Monday, February 14, 2011

Reconnection- Part 1- My Call to Christ

This may be a long post, so it is best to put this into a couple different posts. This is a build up to my recent reconnection to family that God has really orchestrated from the beginning. But, in order to get to the point of the story currently, I have to share my journey to how I met Christ and became one of His followers:

I was the first grandchild in my family on both sides, and from many memories and pictures I could tell I was spoiled rotten! My family was all in Michigan, and the first 6 years of my life I grew up as any child did - wearing some very interesting plaid clothing and Oxford saddle shoes. My parents were divorced around the time I was 6, and when that happened, my mom got re-married and moved out to California, where I followed soon after they were settled. The plan was that I would come visit my dad and grandparents for a couple months of every summer. I became a world traveler at a very young age, because they put me on a plane by myself to Michigan, and it became some of the most fun times I remember. I visited my dad for about 3 weeks at a time, however, I never saw him because of his job. He was a high school football coach, teacher, and driver instructor which kept him very busy, and there was only a few times that we really ever spent time together as father and son. He got remarried eventually and had another son, my brother, when I was about 12 years old. I was so happy to have a brother, and when I finally got to see him, we hit it off immediately. I remember having some fun times with him even with the age difference. The last time I really remember him was when he was about 3 years old, but the time we had was really fun- I taught him how to skip rocks in a pond, and we did it for hours and we would laugh. When I went to leave, he said that next time I come we should throw rocks together and laugh. I never saw him again.

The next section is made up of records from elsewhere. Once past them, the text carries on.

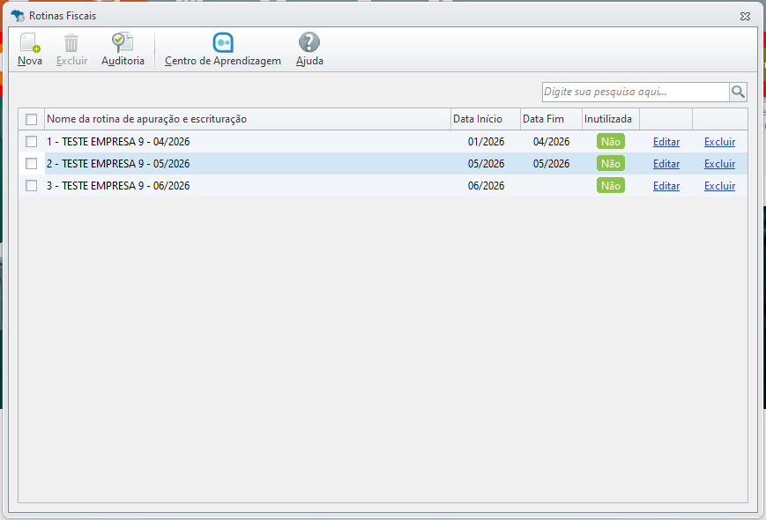Image resolution: width=766 pixels, height=520 pixels.
Task: Check the box for routine 06/2026
Action: pos(31,186)
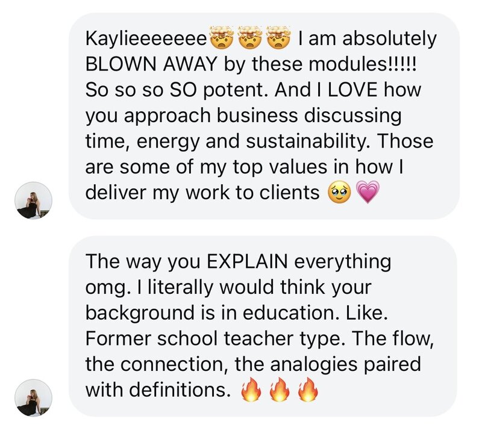The height and width of the screenshot is (425, 482).
Task: Click the middle exploding head emoji
Action: pos(251,40)
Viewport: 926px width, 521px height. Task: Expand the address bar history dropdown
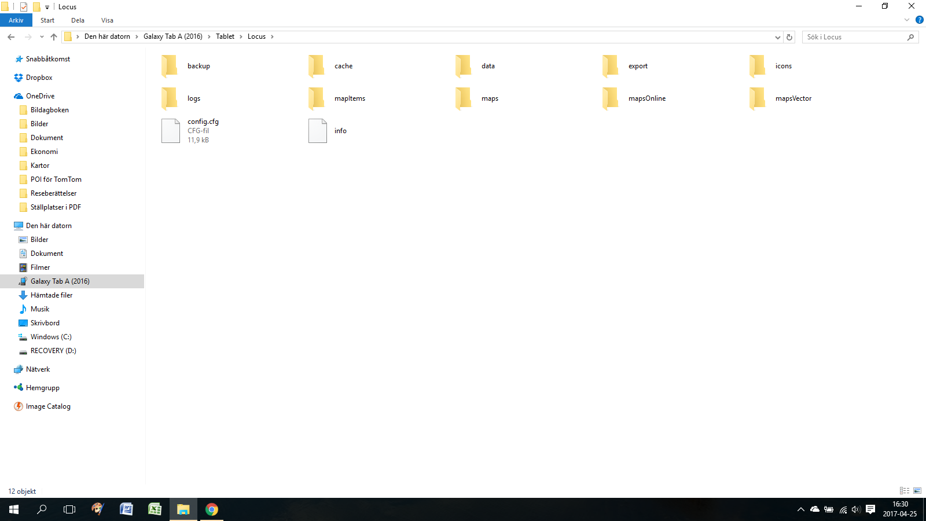coord(777,37)

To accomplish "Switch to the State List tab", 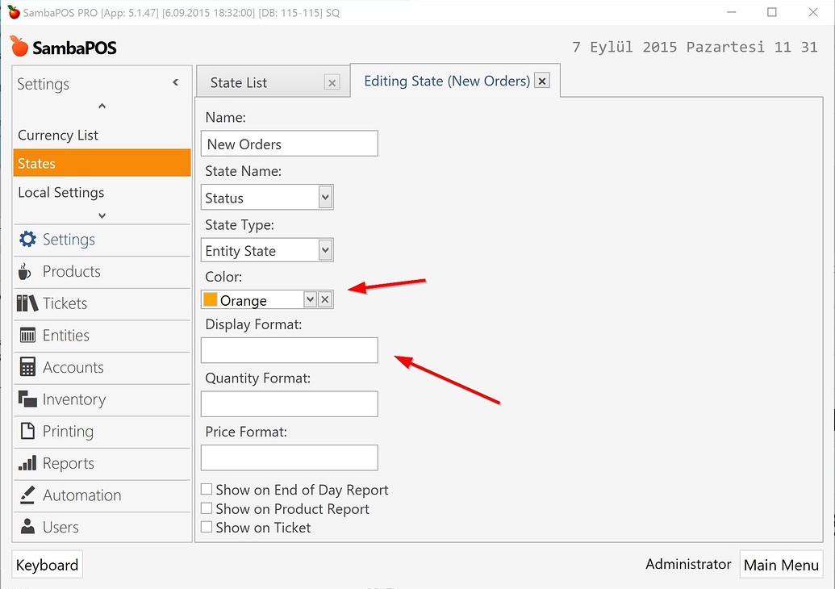I will point(238,82).
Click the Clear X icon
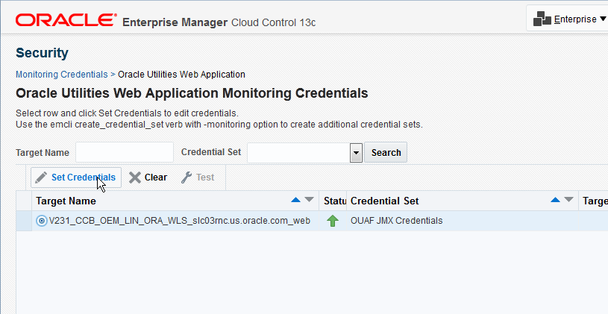This screenshot has width=608, height=314. tap(135, 178)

My mom and step-dad got a divorce when I was about 13. My step-dad, incredibly, stayed involved in my life, even though we were not blood related, he and his parents and siblings treated me like I was their own. I really felt love, but there was still something missing- I still hadn't had that father-son connection with my biological dad. I really started to feel the hurt through my teenage years, and couldn't understand the lack of affection and attention from my dad.

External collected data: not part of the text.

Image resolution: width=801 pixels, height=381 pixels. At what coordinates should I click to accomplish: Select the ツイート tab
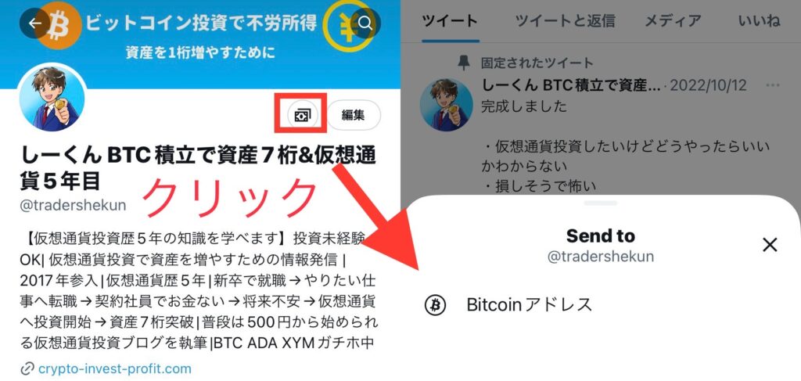click(x=450, y=21)
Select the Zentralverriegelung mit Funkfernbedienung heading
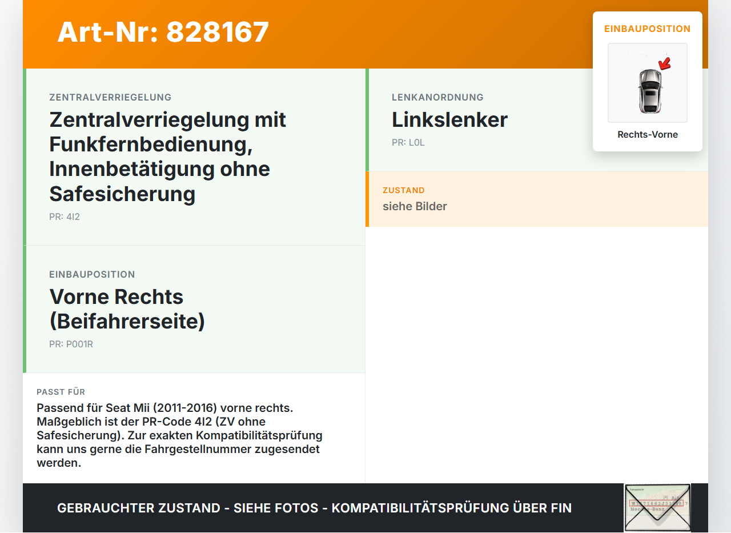Image resolution: width=731 pixels, height=533 pixels. coord(168,157)
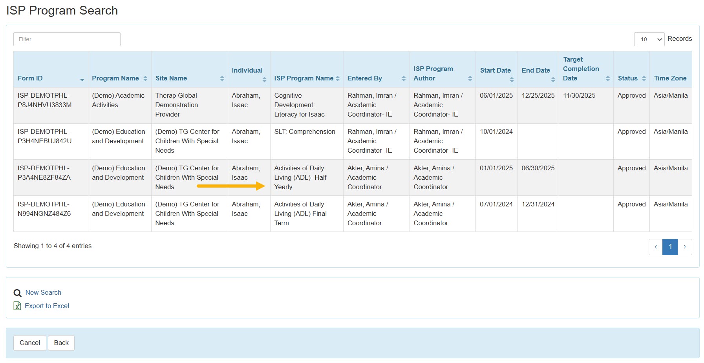
Task: Click the Export to Excel link
Action: click(47, 306)
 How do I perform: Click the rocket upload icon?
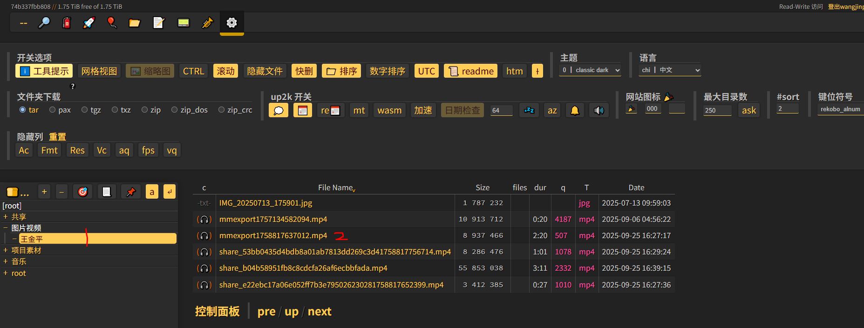click(x=89, y=22)
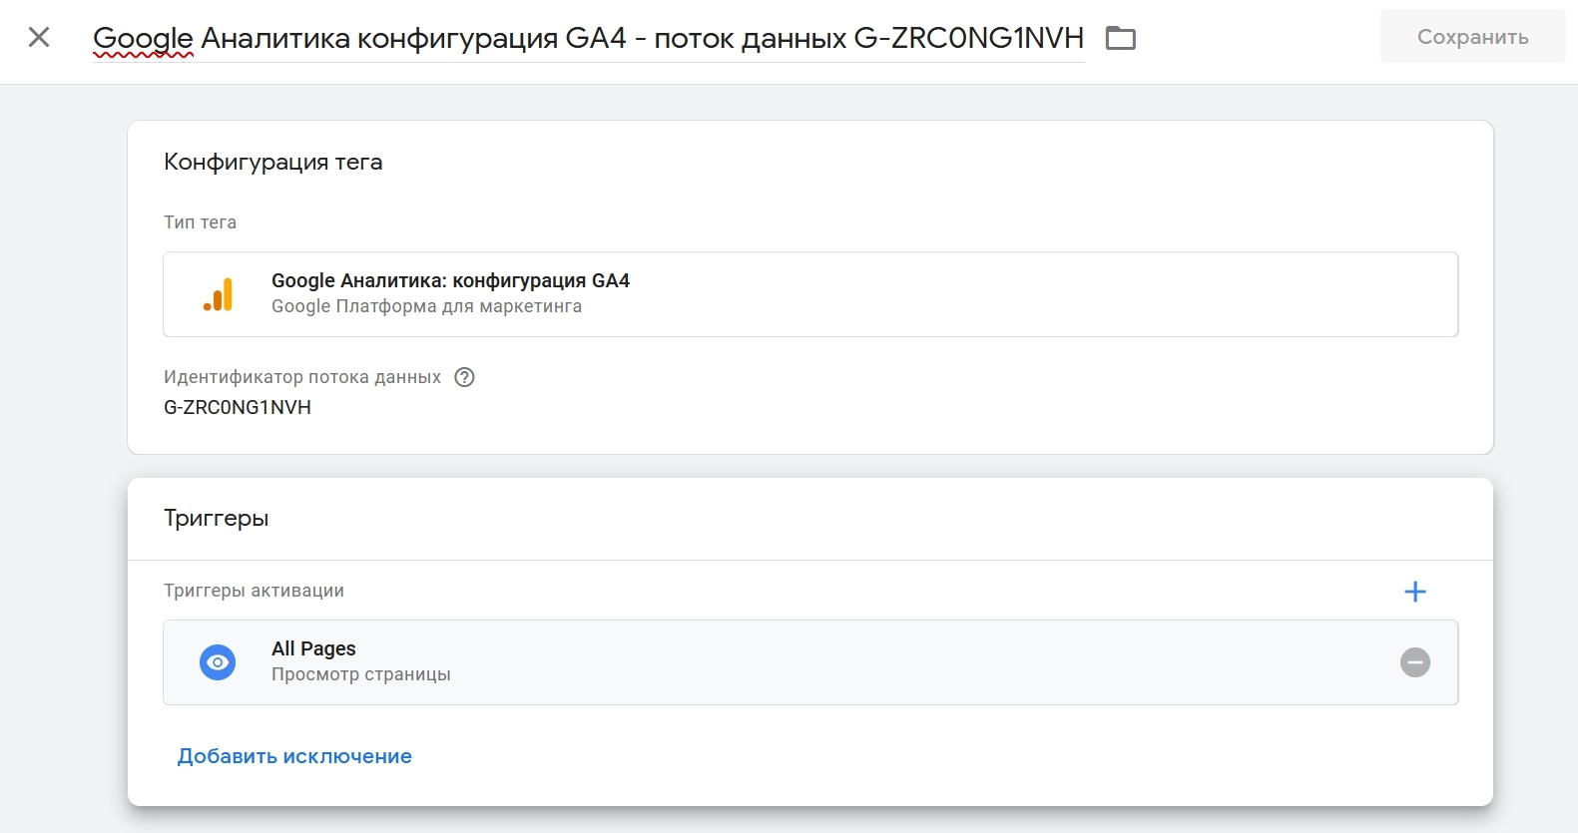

When I was 16, my real dad was involved in a messy divorce from his current wife. The mess divided our families from each other- my dad's side and his wife and her family's side. Because of the circumstances, my brother's mom was protecting him from us, a fact that I understood from a certain perspective, but it still hurt. I desired a relationship with my brother, but was not able to have one with him due to the things that occurred. I desired a relationship with my real dad, but was unable to. I felt lost. Through my teenage years I began to try to fill my emptiness and hurt with alcohol, pornography and inappropriate relationships that really started to taint and ruin my image of women. I had a great family around me- my mom did an incredible job raising me as a single mom, and my uncles and aunts were always there for me- I felt more like a brother to the family rather than a nephew- rarely, if ever, did I call them "uncle" or "aunt"- I always called them directly by their names. Still, my thoughts were of how I could fill the emptiness in my heart- partying, drug experiments, sports- anything that would gain me acceptance. I needed to feel accepted, the kind of acceptance that a son gets from his father.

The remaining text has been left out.